GRÜNE fordern personelle Konsequenzen nach Ausschreibungsdesaster - Ausschuss-Unterrichtung deckt Dilettantismus bei Anschaffung von Schul-Software auf
Die Landtagsgrünen fordern nach der heutigen Ausschussunterrichtung über Pannen bei der Ausschreibung von Schul-Software von der Landesregierung deutliche Selbstkritik und personelle Konsequenzen. "Je...
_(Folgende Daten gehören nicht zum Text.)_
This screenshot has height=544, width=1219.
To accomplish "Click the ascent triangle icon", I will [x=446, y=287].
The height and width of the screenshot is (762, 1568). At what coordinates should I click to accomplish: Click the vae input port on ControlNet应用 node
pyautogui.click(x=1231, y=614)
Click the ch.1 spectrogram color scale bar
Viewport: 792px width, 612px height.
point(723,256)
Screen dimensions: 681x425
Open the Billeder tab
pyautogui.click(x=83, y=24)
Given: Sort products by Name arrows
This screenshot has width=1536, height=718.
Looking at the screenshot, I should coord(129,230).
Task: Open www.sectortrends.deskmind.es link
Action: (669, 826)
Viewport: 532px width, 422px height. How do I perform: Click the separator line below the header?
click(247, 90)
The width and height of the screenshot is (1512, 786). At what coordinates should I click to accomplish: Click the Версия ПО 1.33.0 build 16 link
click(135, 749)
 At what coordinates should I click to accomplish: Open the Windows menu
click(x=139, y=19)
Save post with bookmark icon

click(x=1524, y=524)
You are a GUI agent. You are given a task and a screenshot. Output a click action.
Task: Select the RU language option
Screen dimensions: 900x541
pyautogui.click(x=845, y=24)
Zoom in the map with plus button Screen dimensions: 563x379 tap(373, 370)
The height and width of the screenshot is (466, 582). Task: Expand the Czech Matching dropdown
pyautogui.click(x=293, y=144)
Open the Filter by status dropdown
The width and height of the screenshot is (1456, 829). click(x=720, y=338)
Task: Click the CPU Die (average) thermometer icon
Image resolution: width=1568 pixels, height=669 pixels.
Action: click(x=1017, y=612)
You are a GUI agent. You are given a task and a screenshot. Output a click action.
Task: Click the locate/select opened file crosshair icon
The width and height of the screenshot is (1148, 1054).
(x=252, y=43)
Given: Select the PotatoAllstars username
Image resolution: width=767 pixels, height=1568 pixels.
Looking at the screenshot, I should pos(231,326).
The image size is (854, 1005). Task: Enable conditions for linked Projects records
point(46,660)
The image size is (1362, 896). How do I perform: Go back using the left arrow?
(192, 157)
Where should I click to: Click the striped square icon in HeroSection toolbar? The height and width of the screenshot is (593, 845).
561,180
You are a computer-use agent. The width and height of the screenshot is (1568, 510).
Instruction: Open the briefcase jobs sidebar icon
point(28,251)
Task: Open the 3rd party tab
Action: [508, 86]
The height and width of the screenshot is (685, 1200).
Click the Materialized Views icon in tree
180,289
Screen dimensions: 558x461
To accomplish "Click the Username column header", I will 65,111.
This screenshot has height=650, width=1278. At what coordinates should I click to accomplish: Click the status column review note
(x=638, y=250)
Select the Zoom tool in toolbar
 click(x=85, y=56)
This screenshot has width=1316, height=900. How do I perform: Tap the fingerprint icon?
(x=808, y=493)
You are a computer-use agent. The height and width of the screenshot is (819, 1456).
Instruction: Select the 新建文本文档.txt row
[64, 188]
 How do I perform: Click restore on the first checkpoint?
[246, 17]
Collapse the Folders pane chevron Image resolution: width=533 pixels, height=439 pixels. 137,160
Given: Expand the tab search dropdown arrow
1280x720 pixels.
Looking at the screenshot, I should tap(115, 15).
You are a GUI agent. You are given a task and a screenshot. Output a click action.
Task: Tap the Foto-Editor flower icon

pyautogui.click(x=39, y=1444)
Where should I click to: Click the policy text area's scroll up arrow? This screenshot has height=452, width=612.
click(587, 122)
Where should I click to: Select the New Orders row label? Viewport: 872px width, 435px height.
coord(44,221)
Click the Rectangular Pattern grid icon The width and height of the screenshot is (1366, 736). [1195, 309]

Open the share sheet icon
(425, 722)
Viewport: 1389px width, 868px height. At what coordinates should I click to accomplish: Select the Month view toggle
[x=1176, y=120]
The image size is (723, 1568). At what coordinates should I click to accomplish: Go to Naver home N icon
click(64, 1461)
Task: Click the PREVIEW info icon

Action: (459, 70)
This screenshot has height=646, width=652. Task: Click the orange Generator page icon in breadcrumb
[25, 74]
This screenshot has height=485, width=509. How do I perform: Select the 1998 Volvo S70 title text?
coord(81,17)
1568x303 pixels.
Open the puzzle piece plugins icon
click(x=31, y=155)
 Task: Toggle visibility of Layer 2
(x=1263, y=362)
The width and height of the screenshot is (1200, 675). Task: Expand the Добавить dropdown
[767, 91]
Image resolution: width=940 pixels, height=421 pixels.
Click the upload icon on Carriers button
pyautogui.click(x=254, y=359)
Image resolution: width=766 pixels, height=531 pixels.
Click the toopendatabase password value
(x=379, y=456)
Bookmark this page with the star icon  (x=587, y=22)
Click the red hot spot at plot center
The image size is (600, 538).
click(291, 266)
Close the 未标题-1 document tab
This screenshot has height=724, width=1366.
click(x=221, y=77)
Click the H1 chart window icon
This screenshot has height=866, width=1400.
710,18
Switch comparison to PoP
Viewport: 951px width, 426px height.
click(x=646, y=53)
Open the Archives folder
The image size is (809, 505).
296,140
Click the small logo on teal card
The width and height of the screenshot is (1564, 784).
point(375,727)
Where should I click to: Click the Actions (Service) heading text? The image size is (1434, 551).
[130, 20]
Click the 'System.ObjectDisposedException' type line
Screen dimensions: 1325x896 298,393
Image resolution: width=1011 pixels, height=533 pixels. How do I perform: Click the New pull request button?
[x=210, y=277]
Die Landtagsgrünen fordern nach der heutigen Ausschussunterrichtung über Pannen bei der Ausschreibung von Schul-Software von der Landesregierung deutliche Selbstkritik und personelle Konsequenzen. "Jetzt ist klar, dass das Kultusministerium nicht in der Lage war, eine formal korrekte Ausschreibung zu erstellen und zu Recht zwei Mal von der Vergabekommission bei der Bezirksregierung gestoppt wurde", erklärte der stellvertretende Fraktionsvorsitzende Enno Hagenah. Nun müsse ganz neu ausgeschrieben werden, wodurch erst zum Jahr 2003 an 3700 Schul-PC neue Software zur Verfügung steht. Dies sei eine unnötige Belastung für die ohnehin stark geforderten Schulen, so der Grünen-Politiker.
Vor der Intervention von Staatssekretär Wever Mitte 2001 für ein Ausschreibungsverfahren, das in dem Vergabedesaster endete, war bereits zwei Jahre im Ministerium vergeblich aber kostenträchtig an einer eigenen neuen Software gearbeitet worden. Durch dieses fortwährende fehlerhafte und dilettantische Verhalten sind nach Einschätzung Hagenahs vermeidbare Personalkosten in erheblicher Höhe, sowie unnötige Gebühren für die Vergabekommission und für die Anwälte der erfolgreich Klage führenden Firmen zu Lasten des Landeshaushaltes entstanden.
"Die Konsequenz aus diesen unangenehmen Fakten für Staatssekretär Wever und die SPD-Fraktion im Ausschuss waren jedoch lediglich moralische Entrüstung über die Vorverurteilung in den Medien mit vorgeblich "schmutzigen Vorwürfen" von Seiten der Opposition" kritisiert Hagenah.